-- THE RECORDS follows --

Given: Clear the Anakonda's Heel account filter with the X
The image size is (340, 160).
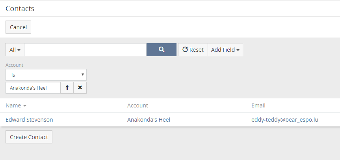Looking at the screenshot, I should pos(80,88).
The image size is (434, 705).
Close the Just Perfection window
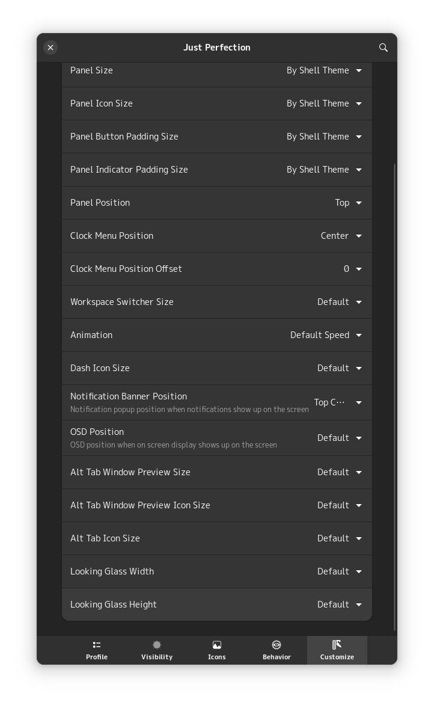click(50, 48)
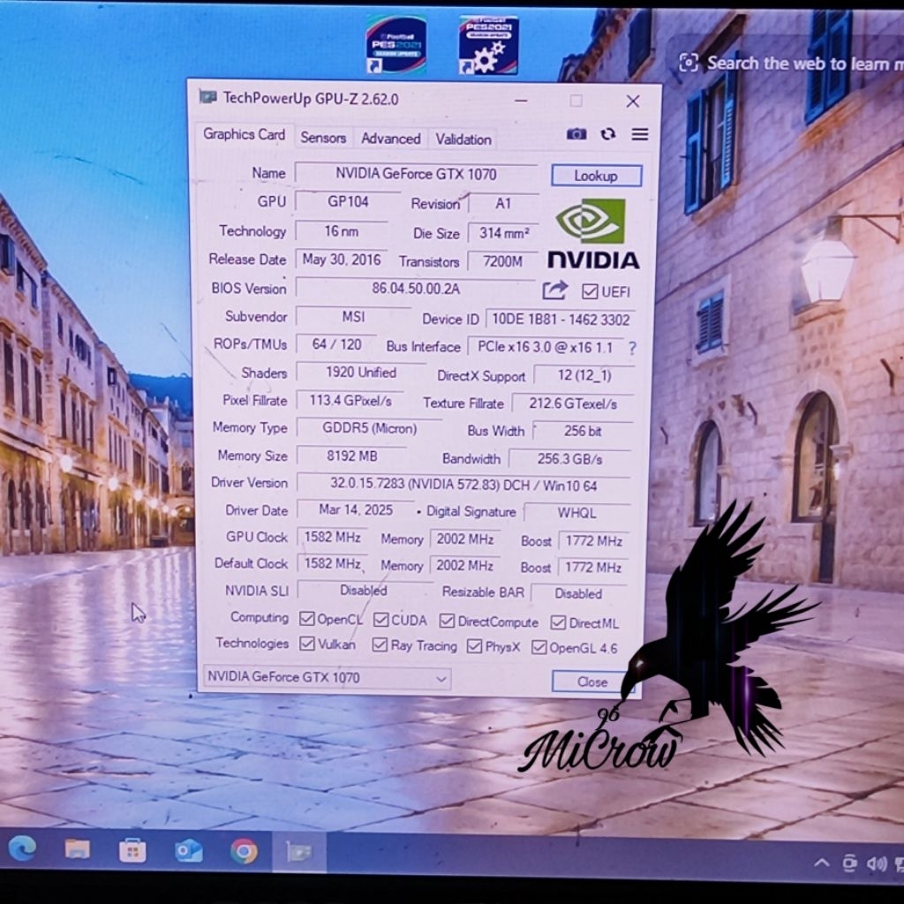Open the PES 2021 settings desktop shortcut
This screenshot has height=904, width=904.
click(x=488, y=45)
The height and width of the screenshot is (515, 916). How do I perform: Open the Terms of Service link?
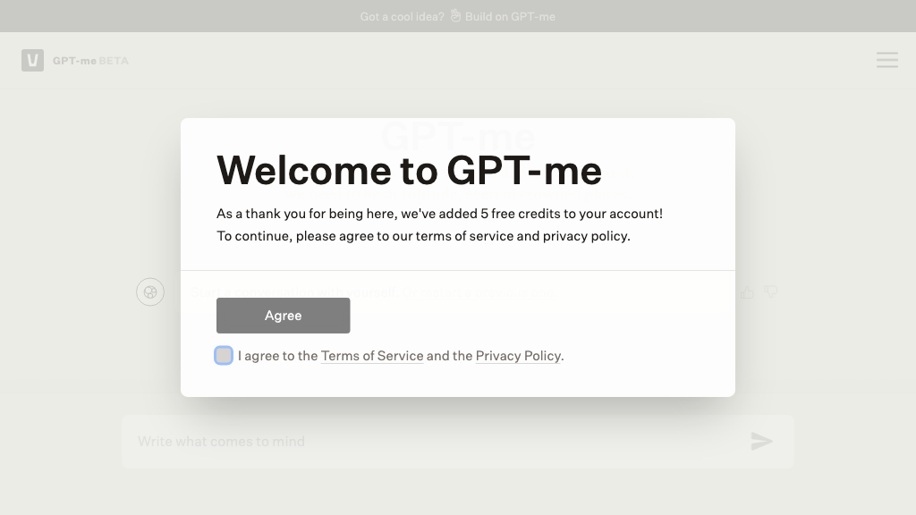371,355
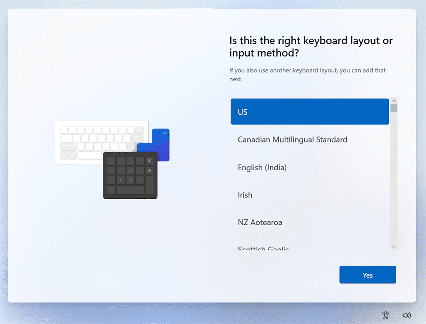Click the highlighted blue US list entry
Screen dimensions: 426x324
click(309, 111)
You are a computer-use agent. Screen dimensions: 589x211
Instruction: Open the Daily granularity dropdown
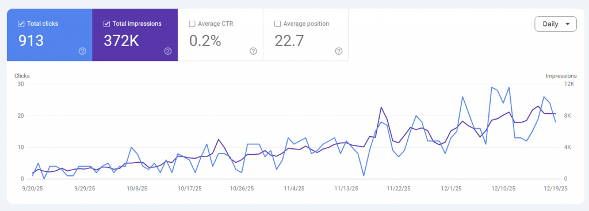pos(556,24)
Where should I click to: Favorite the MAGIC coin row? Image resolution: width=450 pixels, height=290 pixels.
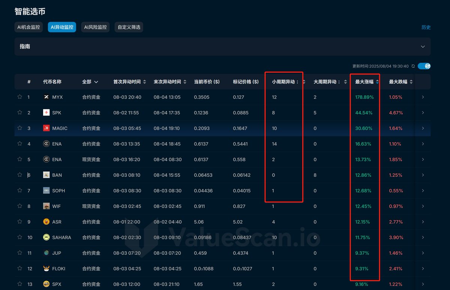(x=20, y=128)
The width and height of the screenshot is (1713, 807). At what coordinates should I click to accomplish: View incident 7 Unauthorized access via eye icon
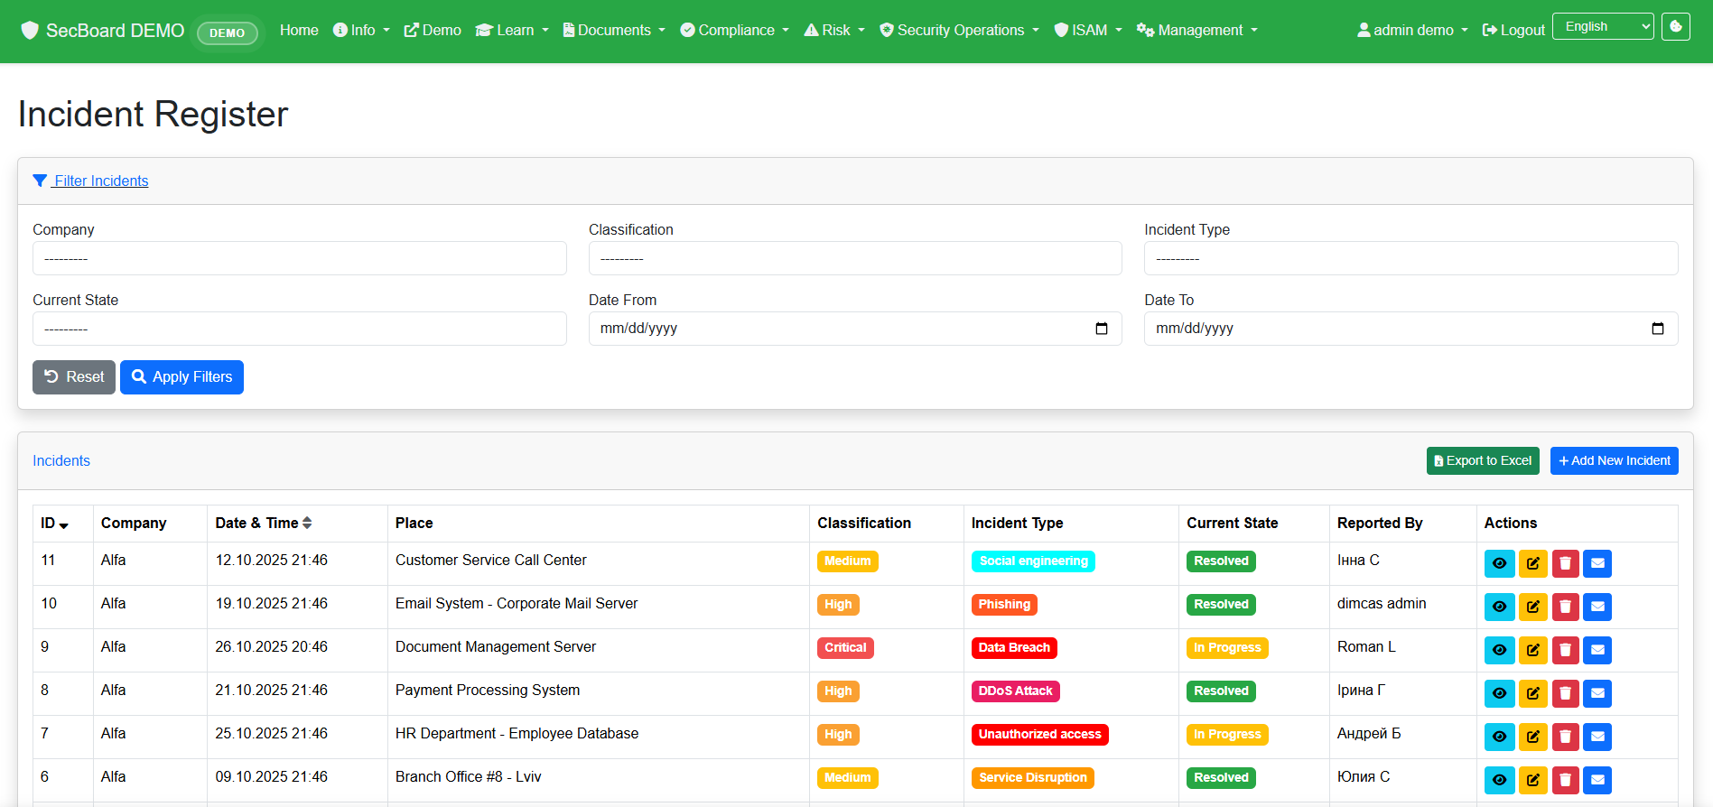click(x=1499, y=737)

-- THE RECORDS concluded --

Beginning with the line that has "Instruction: Open the", repeat each remaining line of the data above word for word, keeping pictures out.

EXERCISE RESULT:
Instruction: Open the Daily granularity dropdown
pos(556,24)
Where should I click to: Favorite the MAGIC coin row? Image resolution: width=450 pixels, height=290 pixels.
(x=20, y=128)
The width and height of the screenshot is (1713, 807). At what coordinates should I click to accomplish: View incident 7 Unauthorized access via eye icon
click(x=1499, y=737)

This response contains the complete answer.